Its action prediction is especially impressive. On the Epic-Kitchens-100 test, which tracks everyday kitchen activities, V-JEPA 2 can predict the next action (such as “cutting an onion” or “placing a pot on the stove”) one second in advance with 39.7 percent accuracy—a 44 percent improvement over previous systems. When paired with a language model, it can also answer complex questions about video content, achieving top scores in multiple comparison tests.
From video understanding to robot control
Meta tested V-JEPA 2 on actual robots, using only the public DROID dataset—a collection of videos showing various robot movements. Without any additional training, the model was able to control two different Franka robot arms in new lab environments. For tasks like grasping a cup or picking up and placing objects, it achieved success rates between 65 and 80 percent.
Video: Meta
Here’s how it works: the robot is shown a photo of the goal state—say, a cup placed at a specific spot. V-JEPA 2 then plans a step-by-step path to reach that goal, simulating various possible movements in its learned model of physics and picking the most promising. After each move, it checks its current position and replans the next steps.
New benchmarks reveal gap to human intuitive physics
Alongside V-JEPA 2, Meta is releasing three new benchmarks to systematically test how well AI systems really understand physical reality. The first, IntPhys 2, is inspired by developmental psychology experiments: it shows pairs of videos, one of which violates physical laws—like a ball falling upward instead of down. While humans spot these impossibilities instantly, even the most advanced AI models, including V-JEPA 2, perform barely above chance.
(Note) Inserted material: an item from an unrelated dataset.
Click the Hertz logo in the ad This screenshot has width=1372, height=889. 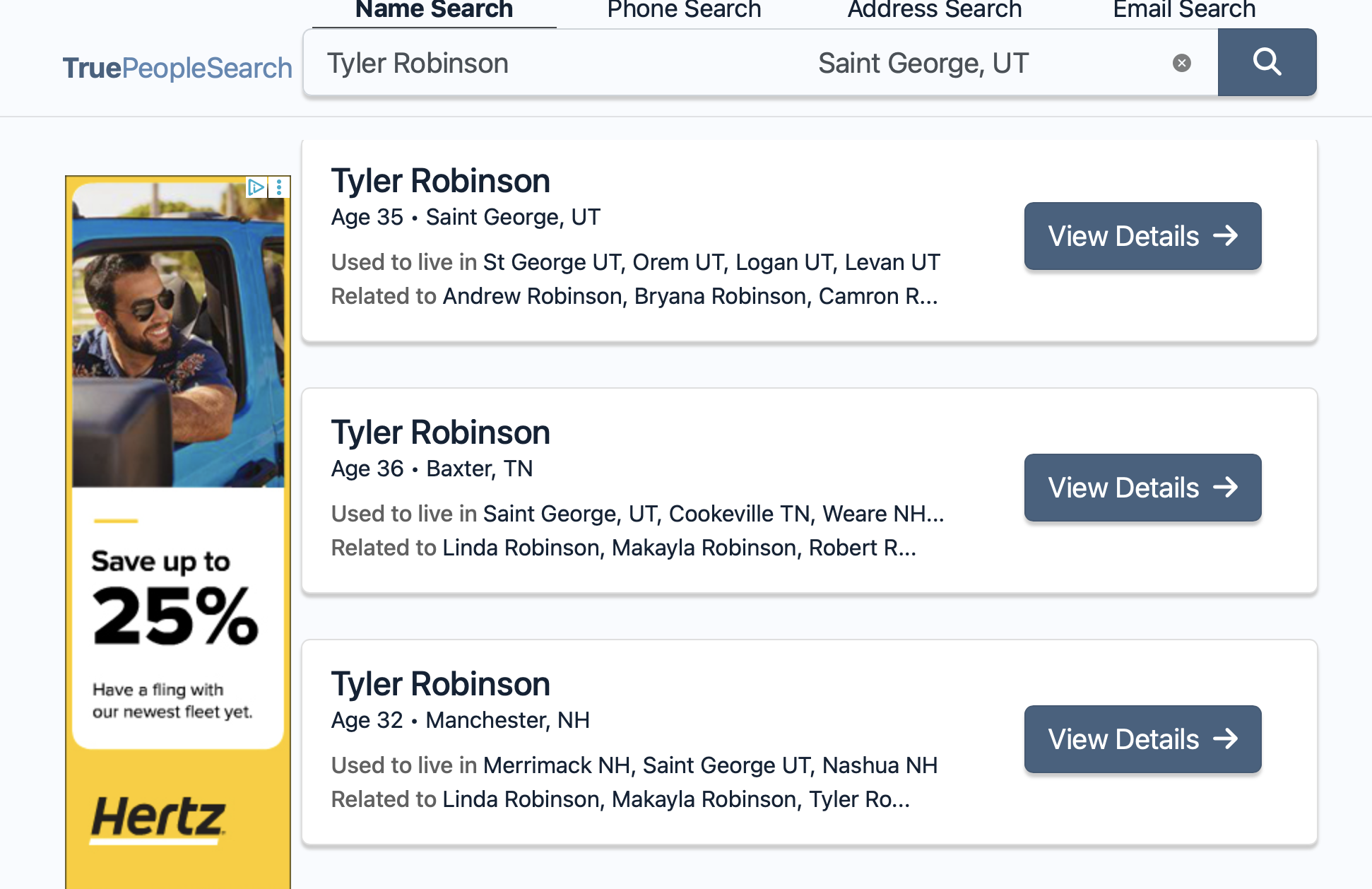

The second benchmark, MVPBench (Minimal Video Pairs), goes even further. It uses cleverly designed video pairs that look almost identical but require opposite answers to the same question. This blocks models from relying on superficial visual or linguistic cues. Here, V-JEPA 2 scores 44.5 percent “paired accuracy”—the best of any tested system, well ahead of the previous leader InternVL-2.5 at 39.9 percent—but still far from human-level performance.
The third, CausalVQA, tests causal reasoning in physical scenarios. Models must not only describe what’s happening in a video, but also answer counterfactual questions (“What would have happened if...”), predict future events, and suggest actions. The pattern is clear: today’s AI systems are good at describing what they see, but struggle to imagine alternative outcomes or predict what’s next.
Toward hierarchical models
Despite its strengths, V-JEPA 2 still faces challenges. It struggles with long-term planning—it can predict the next few seconds, but not carry out complex, multi-step tasks. The system is also sensitive to camera position, which can cause problems in real-world use.
Meta’s vision for the future involves hierarchical models that can plan across multiple timescales—from fractions of a second to minutes or hours. Integrating additional senses like sound or touch is also on the roadmap.
LeCun’s team is taking a different path from many other tech giants with the JEPA approach. At the same time, Meta hasn’t given up on generative AI as a path to superintelligence: Mark Zuckerberg is currently assembling a team focused on advancing this line of research.